Instructions to follow: From the records below, print exactly the lines starting at the one containing "The image size is (469, 508)." and ending at the one containing "Image resolution: width=489", ends included, and nothing else.

Data:
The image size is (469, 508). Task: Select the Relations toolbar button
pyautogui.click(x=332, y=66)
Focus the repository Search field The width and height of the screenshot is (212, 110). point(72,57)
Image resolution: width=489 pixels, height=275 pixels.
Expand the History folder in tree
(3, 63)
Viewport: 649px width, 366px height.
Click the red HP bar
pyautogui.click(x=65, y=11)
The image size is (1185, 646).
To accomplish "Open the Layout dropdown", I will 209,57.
---
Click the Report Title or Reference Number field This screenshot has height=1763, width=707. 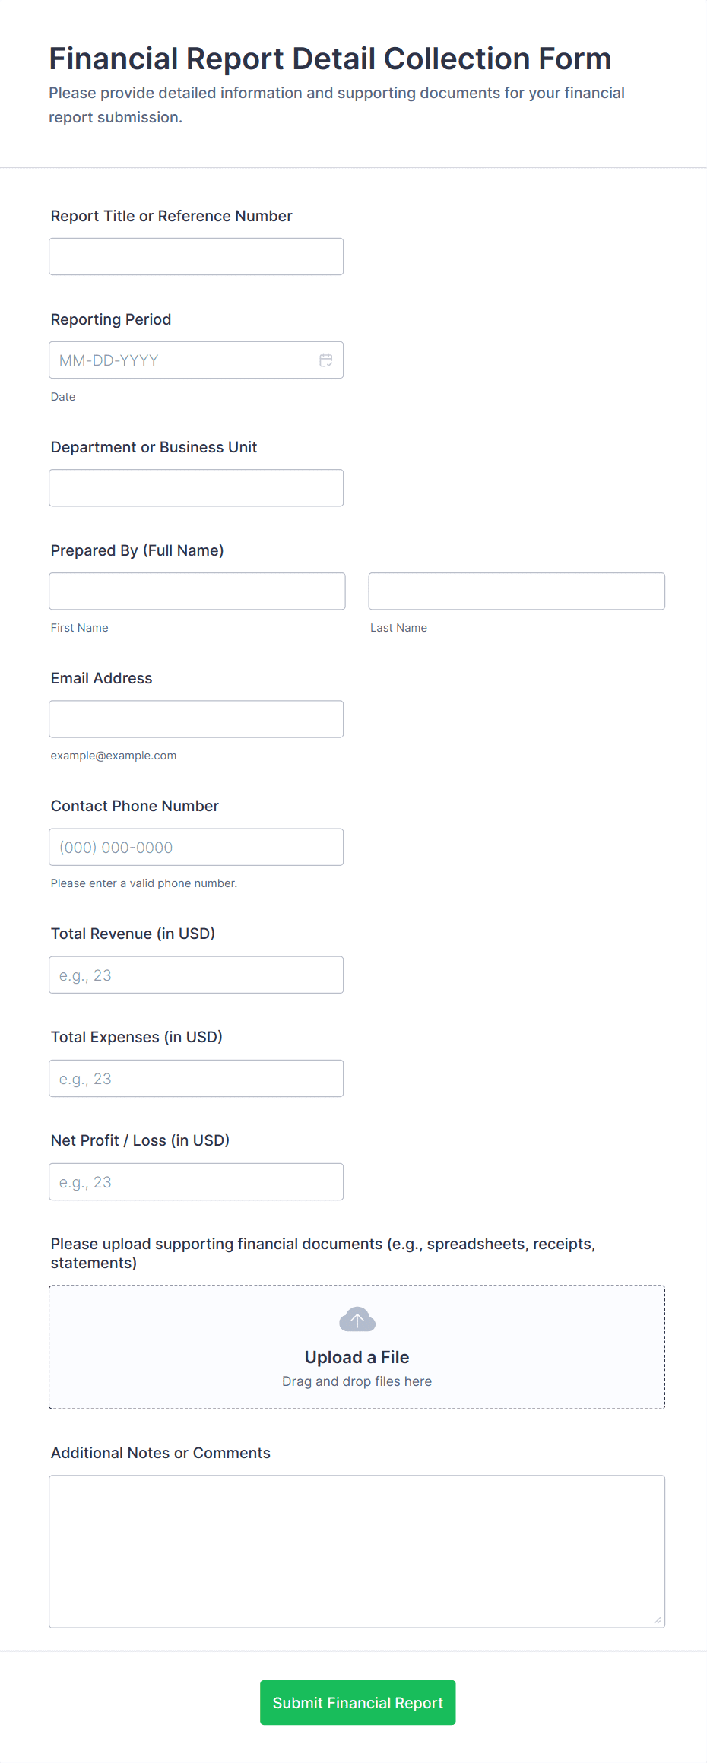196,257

Answer to this problem:
The image size is (469, 508). Task: Select the Relations toolbar button
pyautogui.click(x=332, y=66)
Focus the repository Search field The width and height of the screenshot is (212, 110). point(72,57)
Image resolution: width=489 pixels, height=275 pixels.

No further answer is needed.